_REQUIREMENT_:
Once the line containing "Screen dimensions: 1568x724" is reached in the listing below, reproduce it and all later lines through the final one exactly, but omit any pictures.

_DATA EXTRACTS_:
-------
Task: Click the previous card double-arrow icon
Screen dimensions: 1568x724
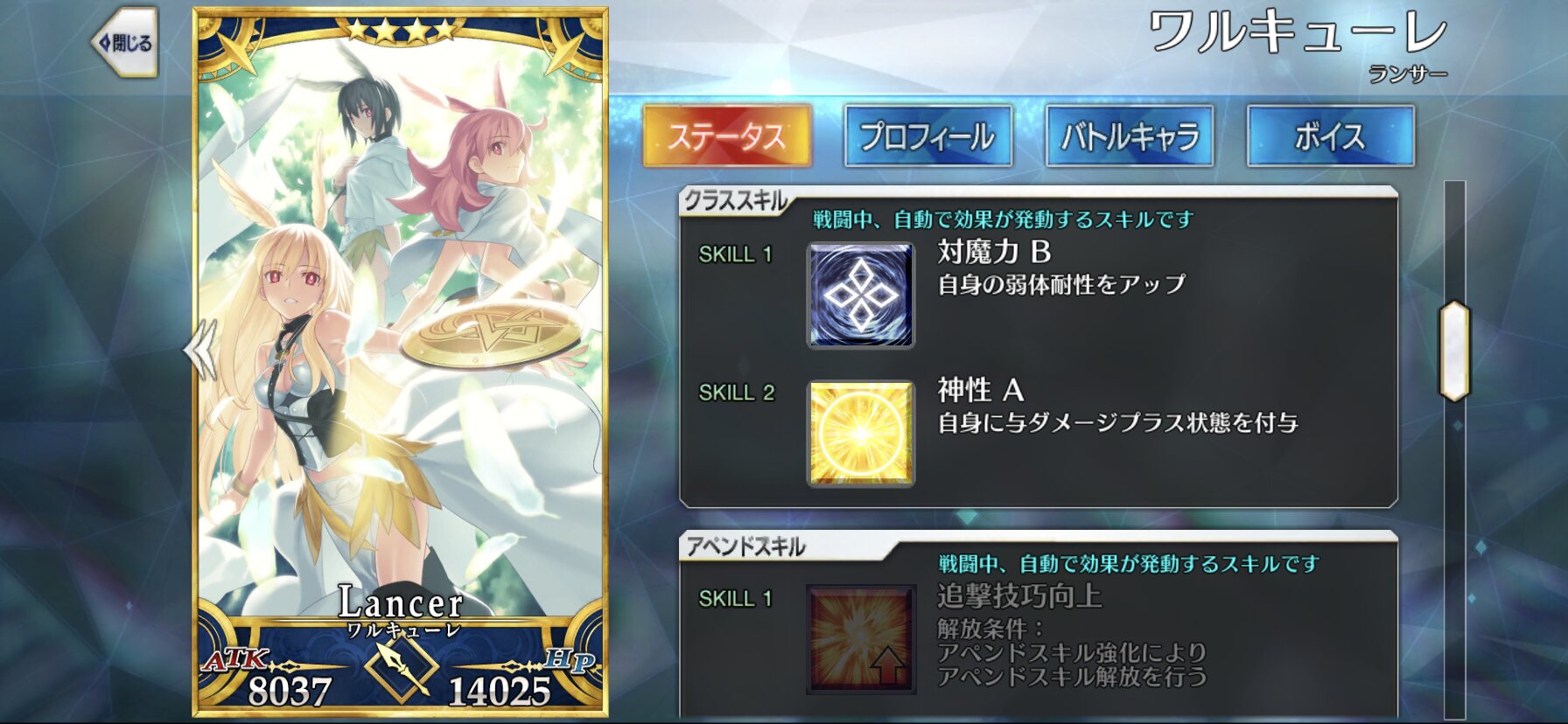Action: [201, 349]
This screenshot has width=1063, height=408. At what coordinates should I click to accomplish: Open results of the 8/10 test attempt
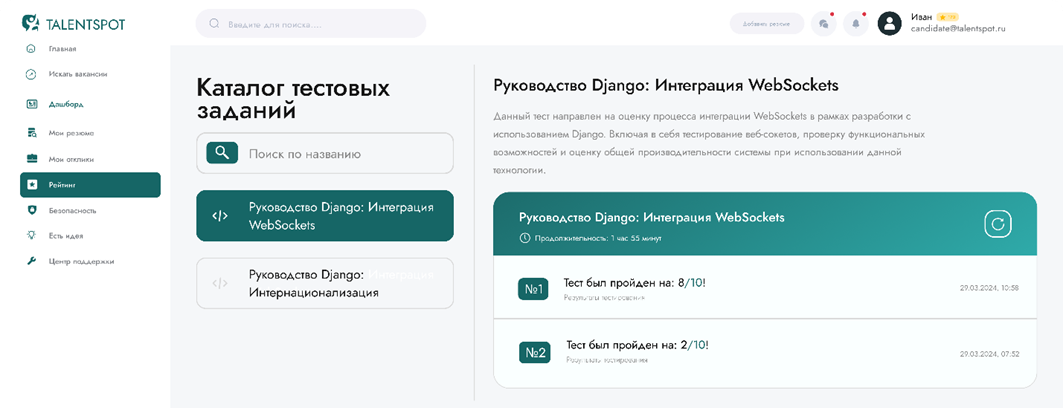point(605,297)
-------
_WRITTEN RESPONSE_:
Screen dimensions: 1568x724
Action: [201, 349]
This screenshot has width=1063, height=408. At what coordinates should I click to accomplish: Open results of the 8/10 test attempt
point(605,297)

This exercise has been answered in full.